PAGE:

>>

En 1999, juste avant la date du début des travaux de démolition, les habitants ont organisé une veillée aux chandelles pour faire leurs adieux aux lieux et exprimer leur émotion. Zheng Yalin [鄭雅玲] y a vécu pendant 20 ans. Elle y tenait une maison de thé qui s’est depuis réinstallée dans la rue de Nanning mais fait partie de ceux qui auraient voulu rester. « Depuis que j’ai déménagé, les affaires sont mauvaises, et puis, je ne peux plus retourner dans la maison qui fut la mienne. »
La famille de son mari était installée à Bopiliao depuis l’époque de l’empereur Daoguang [道光] (r. 1821-1851), et elle avait finalement repris le commerce familial, qui a aujourd’hui un demi-siècle d’existence – pas grand-chose en fait si on le compare à d’autres établissements comme Sun Book Making, une maison centenaire qui utilise encore des méthodes d’impression et d’encollage traditionnelles, ou encore au temple taoïste Weilingtan, qui est géré par la même famille depuis cinq générations.

<<

OBJECTIF DE LA TÂCHE: Rédigez la suite du texte sur Bopiliao, à partir de sa dernière phrase.

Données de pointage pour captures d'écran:
>>

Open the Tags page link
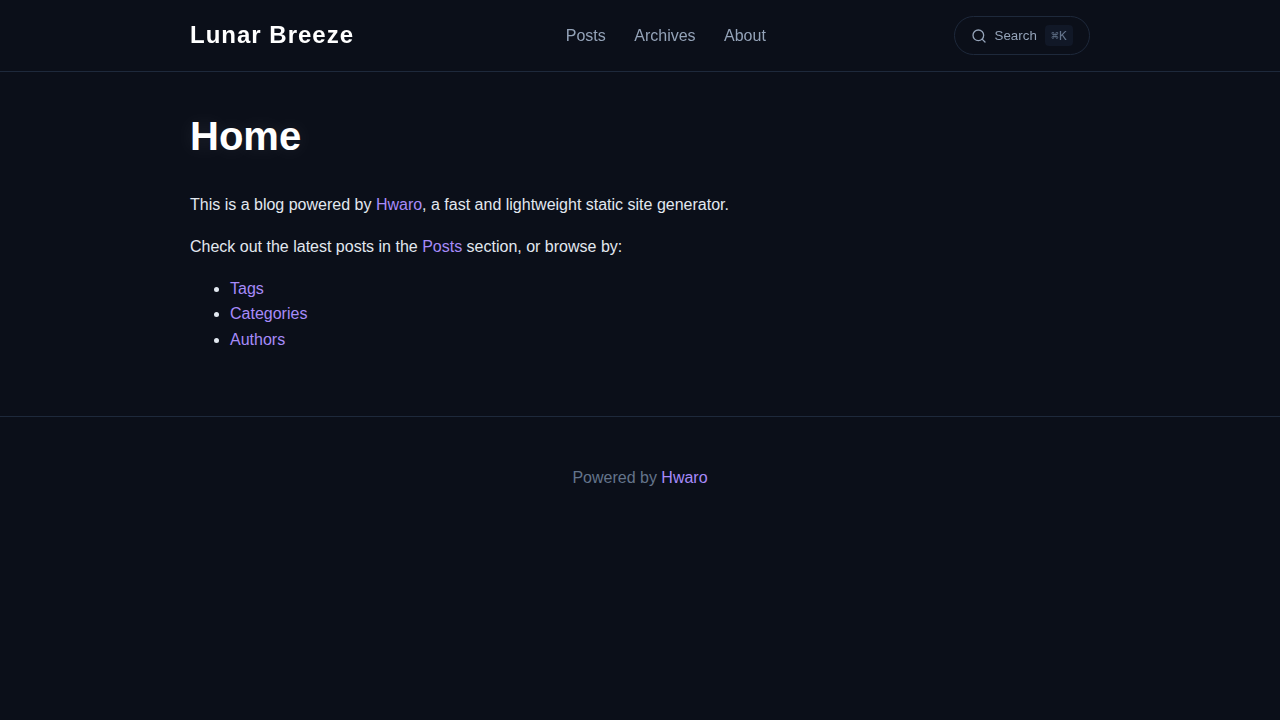(x=246, y=288)
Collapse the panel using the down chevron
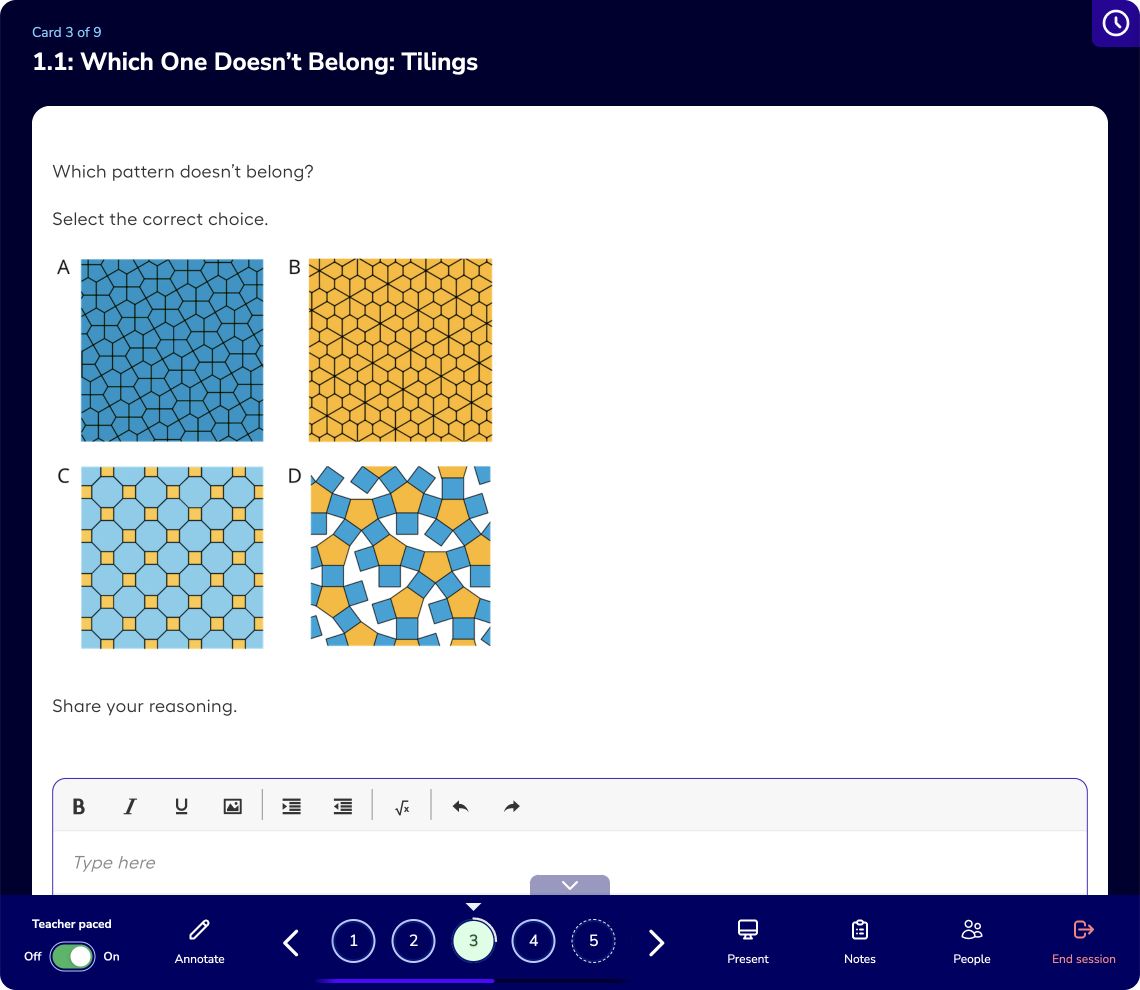 570,885
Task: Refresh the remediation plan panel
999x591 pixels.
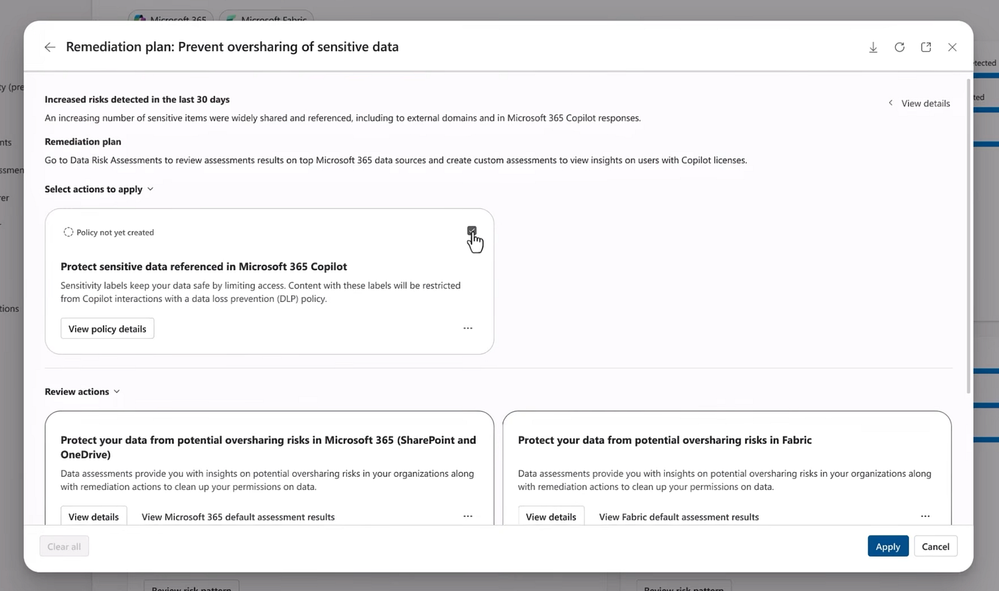Action: point(899,47)
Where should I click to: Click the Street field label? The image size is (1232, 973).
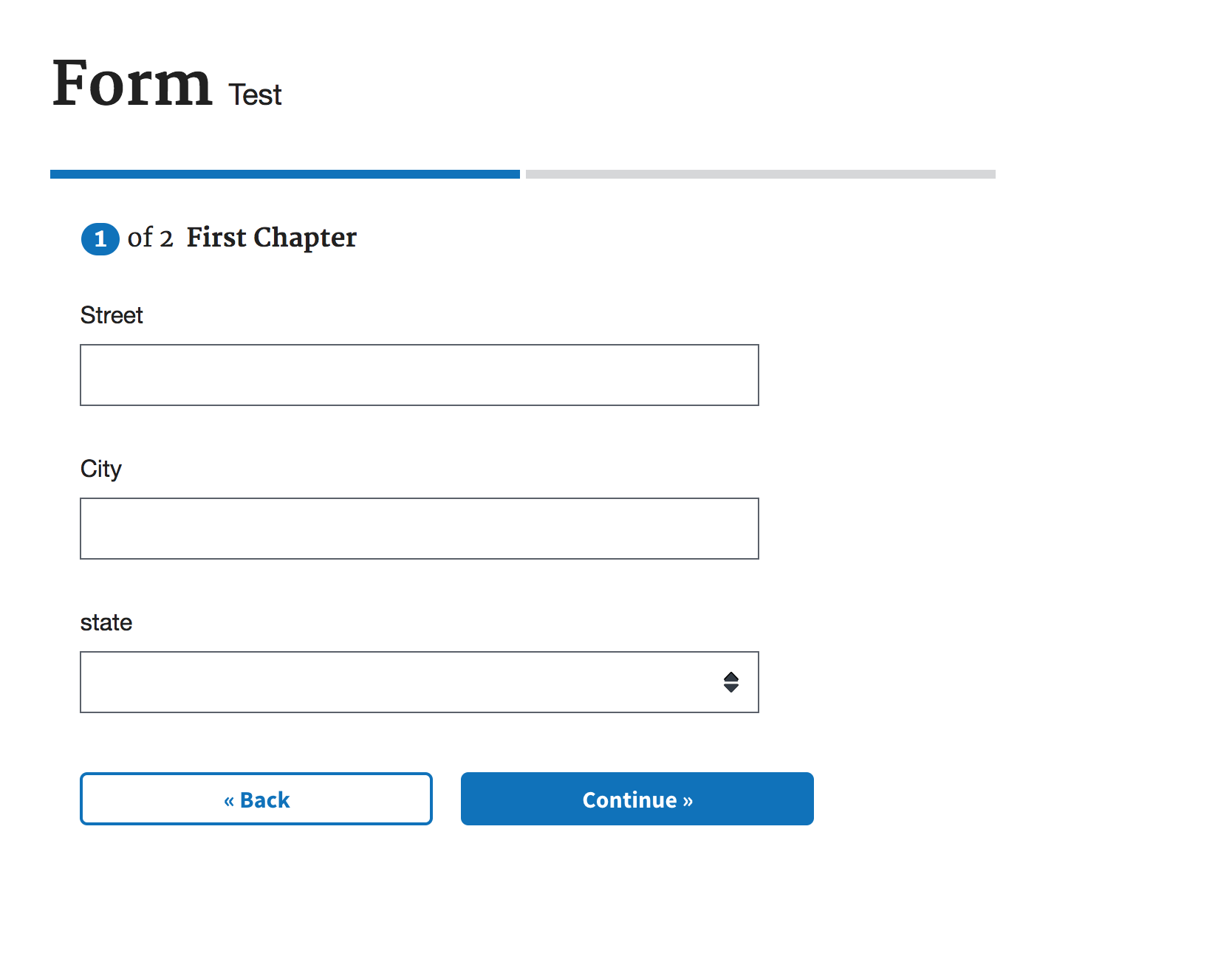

<<

RÉPONSE ATTENDUE:
Renaissance
En 2003, la mairie ayant pris possession des lieux, un Centre d’éducation au patrimoine et à la culture de Taipei a été établi dans la partie est de Bopiliao, avec pour mission de faire connaître aux élèves de l’école Laosong l’histoire de leur quartier. Dans la partie ouest, une petite exposition permanente a été inaugurée en 2009, mais les lieux ont à terme pour vocation d’accueillir des manifestations culturelles et artistiques.
Le site présente une architecture typique de la fin du XIXe s. avec ses arcades en brique et ses plafonds de bois.
Qu’en pensent les riverains ? Les commerçants du quartier sont en général contents qu’il y passe désormais plus de monde, mais les opinions restent un peu partagées. Ke Te-lung [柯得隆], propriétaire d’un petit commerce de desserts traditionnels sur la rue Huaxi, trouve que la rénovation a fait de Bopiliao une coquille vide. D’autres au contraire constatent que la remise en état de Bopiliao a apporté des éléments culturels et artistiques dans la vie du quartier.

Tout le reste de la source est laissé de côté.